Texte cité —
○ ○ ○ ○ ○

Ces récits sont le reflet des travers, des coutumes, des façons de penser, des manières d'être de nos lointains concitoyens.

Pour qu'ils gardent toute la saveur de l'époque, seuls certains mots, certaines tournures, ont été modifiés. Pour les lecteurs amateurs de vieux français, nous avons conservé certains passages dans leur version originale.

Nous sommes en janvier 1740 sous le règne de Louis XV La grande préoccupation des Revélois à cette époque semble être la peur des incendies.

 

 

 

 

 

 

 

 

 

 

 

 

 

 

De nouveaux moyens de lutte contre les incendies.

 

Dans la ville de Revel et hostel de ville le vingt quatrième janvier mil sept cens quarante.

 

Propositions de Monsieur de Laplagniolle, maire de Revel, au sujet des incendies.

Les incendies sont extrêmement fréquents en cette ville et ce n'est qu'avec une peine infinie qu'on trouve des seaux et autre vaisselle tenant l'eau pour éteindre le feu. Comme il met rapidement la ville en danger de périr par un incendie général, seuls les premiers secours peuvent la sauver.

Il conviendroit que l'on achetât cent paniers d'osier faits à peu près comme des saladiers qui tinssent cinq pintes d'eau (1). Lesdits paniers seraient garnis en dedans de parchemin et seraient pendus à la Maison de ville (2) pour au premier coup de cloche être pris par ceux qui courent au feu. Ils les empliront chemin faisant dans le bassin de la grande fontaine (3). A cet effet, il sera fait un petit empalement (4)  de fer au dit bassin avec son cadenas pour que personne ne puisse le vider dans la nuit. La communauté pourrait pourvoir à leur entretien en condamnant à une amende de dix livres tous ceux qui mettraient le feu par imprudence et négligence notamment aux cheminées. Ladite amende serait payée par les délinquants au receveur que l'assemblée nommera à cet effet.

 

 

 

Le récit suivant qui se situe un mois après le précédent nous montre que cette crainte du feu était tout à fait justifiée.

 

 

Grand incendie rue du Temple.

 

Délibération du conseil politique  (5) du vingt cinquième février mil sept cens quarante.

Le feu a pris la nuit du dimanche vingt et unième à environ huit heures du soir, dans la grange du nommé Beaujeu, boulanger, grange située dans l'enclos de la présente Ville, du côté de septentrion, depuis le ruisseau Mayral (6)  supérieur jusqu'à l'autre côté de ville qui regarde le couchant. .

A peine ce feu déclaré, le voilà qui gagne à côté la maison du sieur Teste, bourgeois, puis celle du sieur Loiseau, maître apothicaire.

○ ○ ○ ○ ○

Travail à faire —
A: Répondez aux questions suivantes d'après le texte cité :
(i) Combien de paniers d'osier le maire propose-t-il d'acheter ?
(ii) Quel montant d'amende est prévu pour ceux qui mettraient le feu par imprudence ?
(iii) Dans la grange de qui le feu a-t-il pris la nuit du dimanche vingt et unième ?
B: Extrayez du texte cité le passage qui va de « Pour qu'ils gardent » jusqu'à « peur des incendies. » inclus.

Documents sources —
○ ○ ○ ○ ○

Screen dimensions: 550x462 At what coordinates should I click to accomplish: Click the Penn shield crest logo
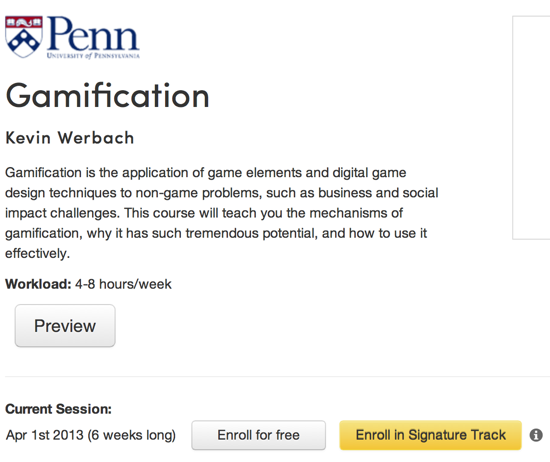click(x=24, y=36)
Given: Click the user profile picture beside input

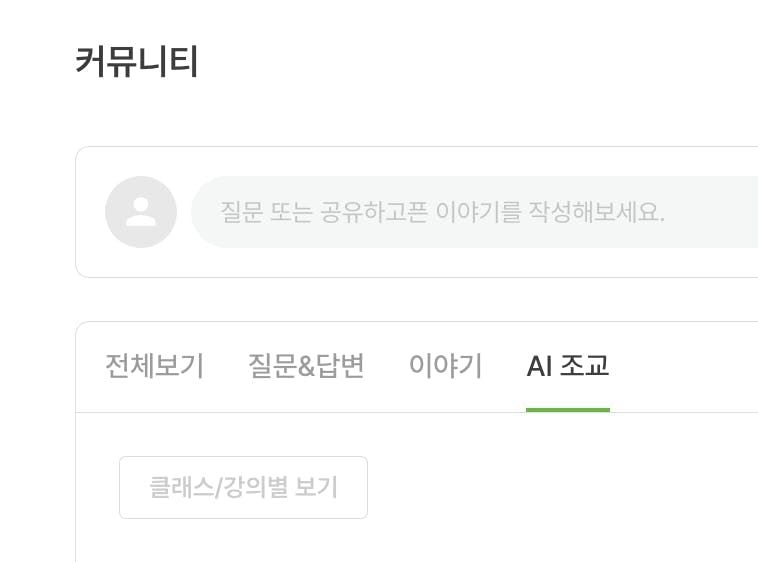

○ ○ ○ ○ ○

Corrigé des exercices —
A:
(i) Cent paniers.
(ii) Dix livres.
(iii) Dans la grange du nommé Beaujeu, boulanger.

B:
Pour qu'ils gardent toute la saveur de l'époque, seuls certains mots, certaines tournures, ont été modifiés. Pour les lecteurs amateurs de vieux français, nous avons conservé certains passages dans leur version originale.

Nous sommes en janvier 1740 sous le règne de Louis XV La grande préoccupation des Revélois à cette époque semble être la peur des incendies.